Fiona McAllister, personal style coach and owner of the online Style by Fiona, has been in the business for about 10 years. She said she's seen steady demand for colour analysis in that time.
But she said it's taken off in the past two months.
"I started getting this influx of business. I was like, 'Whoa, what's happening?' … It's amazing how social media can influence what's trendy and be good for business, too," she said.
She said she's seen people of all ages seek out the services.
"When you know which range of colours work best for you, then you can only buy and only wear what is in your palette," McAllister said. "When you know what works for you, then you're no longer wasting money on what's in style."
She sees colour analysis as a way to build a wardrobe that lasts.
"The fashion industry is not necessarily built for individual people. It's built for companies to make money. People at the top of the industry determine what the colours [of the season] are going to be," she said.

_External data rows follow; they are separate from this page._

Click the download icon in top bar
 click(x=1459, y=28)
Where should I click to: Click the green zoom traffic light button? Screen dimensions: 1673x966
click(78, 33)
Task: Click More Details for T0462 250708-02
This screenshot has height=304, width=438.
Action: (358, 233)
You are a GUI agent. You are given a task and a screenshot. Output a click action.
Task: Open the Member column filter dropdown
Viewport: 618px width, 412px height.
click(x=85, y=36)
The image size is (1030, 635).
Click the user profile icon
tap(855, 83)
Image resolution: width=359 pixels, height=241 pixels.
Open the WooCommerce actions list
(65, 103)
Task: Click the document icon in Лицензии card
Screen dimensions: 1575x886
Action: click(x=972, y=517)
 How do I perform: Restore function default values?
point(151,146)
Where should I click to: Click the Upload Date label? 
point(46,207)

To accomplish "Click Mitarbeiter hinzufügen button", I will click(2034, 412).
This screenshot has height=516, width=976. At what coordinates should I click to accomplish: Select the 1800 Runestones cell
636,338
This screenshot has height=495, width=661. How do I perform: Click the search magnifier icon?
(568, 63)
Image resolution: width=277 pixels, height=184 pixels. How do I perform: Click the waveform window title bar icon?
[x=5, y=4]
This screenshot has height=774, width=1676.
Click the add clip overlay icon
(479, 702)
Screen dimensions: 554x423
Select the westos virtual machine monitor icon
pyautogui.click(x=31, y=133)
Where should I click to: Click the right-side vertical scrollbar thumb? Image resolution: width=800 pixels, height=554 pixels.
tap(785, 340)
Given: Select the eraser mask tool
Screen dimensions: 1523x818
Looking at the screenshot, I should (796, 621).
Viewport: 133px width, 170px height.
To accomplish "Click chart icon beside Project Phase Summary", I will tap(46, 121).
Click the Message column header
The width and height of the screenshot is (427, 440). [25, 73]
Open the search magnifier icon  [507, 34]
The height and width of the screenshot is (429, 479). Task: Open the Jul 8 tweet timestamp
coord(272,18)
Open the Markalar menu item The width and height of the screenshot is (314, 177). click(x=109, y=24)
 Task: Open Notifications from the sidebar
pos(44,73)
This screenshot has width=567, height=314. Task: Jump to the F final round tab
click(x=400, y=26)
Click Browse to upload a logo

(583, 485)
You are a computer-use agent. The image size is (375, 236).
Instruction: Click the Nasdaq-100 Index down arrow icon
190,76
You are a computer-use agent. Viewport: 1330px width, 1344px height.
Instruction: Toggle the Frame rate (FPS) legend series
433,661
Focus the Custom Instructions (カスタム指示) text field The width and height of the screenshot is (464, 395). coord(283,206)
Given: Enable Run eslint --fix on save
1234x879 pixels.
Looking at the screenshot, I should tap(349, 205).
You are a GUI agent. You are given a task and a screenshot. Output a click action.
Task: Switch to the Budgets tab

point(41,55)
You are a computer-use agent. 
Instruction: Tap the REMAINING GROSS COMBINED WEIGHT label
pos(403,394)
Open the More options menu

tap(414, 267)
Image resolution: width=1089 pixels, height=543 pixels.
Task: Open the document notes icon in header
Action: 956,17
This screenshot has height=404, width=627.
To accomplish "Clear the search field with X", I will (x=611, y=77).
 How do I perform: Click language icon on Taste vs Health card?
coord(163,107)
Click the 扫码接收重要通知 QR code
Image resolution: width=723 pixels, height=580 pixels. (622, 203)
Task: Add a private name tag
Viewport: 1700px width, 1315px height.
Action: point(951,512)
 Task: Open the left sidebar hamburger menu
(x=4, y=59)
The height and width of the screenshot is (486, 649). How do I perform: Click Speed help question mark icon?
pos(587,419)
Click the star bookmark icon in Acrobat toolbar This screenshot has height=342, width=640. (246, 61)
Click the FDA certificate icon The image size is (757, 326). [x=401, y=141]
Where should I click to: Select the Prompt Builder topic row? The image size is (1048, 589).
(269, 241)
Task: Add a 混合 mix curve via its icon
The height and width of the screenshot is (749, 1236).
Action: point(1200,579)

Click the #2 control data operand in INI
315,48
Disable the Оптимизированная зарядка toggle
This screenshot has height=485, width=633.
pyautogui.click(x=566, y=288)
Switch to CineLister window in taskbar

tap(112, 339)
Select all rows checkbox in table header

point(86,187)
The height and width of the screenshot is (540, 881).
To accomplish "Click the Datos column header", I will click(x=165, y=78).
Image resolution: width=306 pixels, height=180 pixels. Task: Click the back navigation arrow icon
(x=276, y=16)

Ilse Pretorius, image consultant at Canadian Image Company, said she used to see around two to three people a week for the service.
Now it's closer to four or five people every two days.
"Before COVID, most of the clients that I used to see [had] done colour analysis in the '80s and they wanted to do it again," she said.
But now, she said, she's seeing younger people interested in putting a capsule wardrobe together.
'It's going to pop up on your feed'
Francesca D'Angelo, professor and program co-ordinator for the fashion management program at Humber College in Toronto, said because of social media, more people are consuming brand and fashion content, even if they don't want to.
"It's going to pop up in your feed," she said.
"Back in my day in the '90s, in order to get fashion news, let's say, I would have to wait for Jeanne Beker on Fashion Television on Sunday nights."
Now, she said, people can get that content at the click of a button, which can make people feel like they need to curate or constantly better themselves.
"It has become more democratic, in a sense, because it's available to all," she said.
She said people can feel pressure to be a part of that "social game" and may not have the funds for it.
She added that colour analysis is great, but it can also leave little room for wardrobe spontaneity.
D'Angelo recommended that if you're the kind of person who would not have cared about colour or colour analysis, and would normally have bought whatever was on sale out of necessity, to not question yourself just because something is trendy.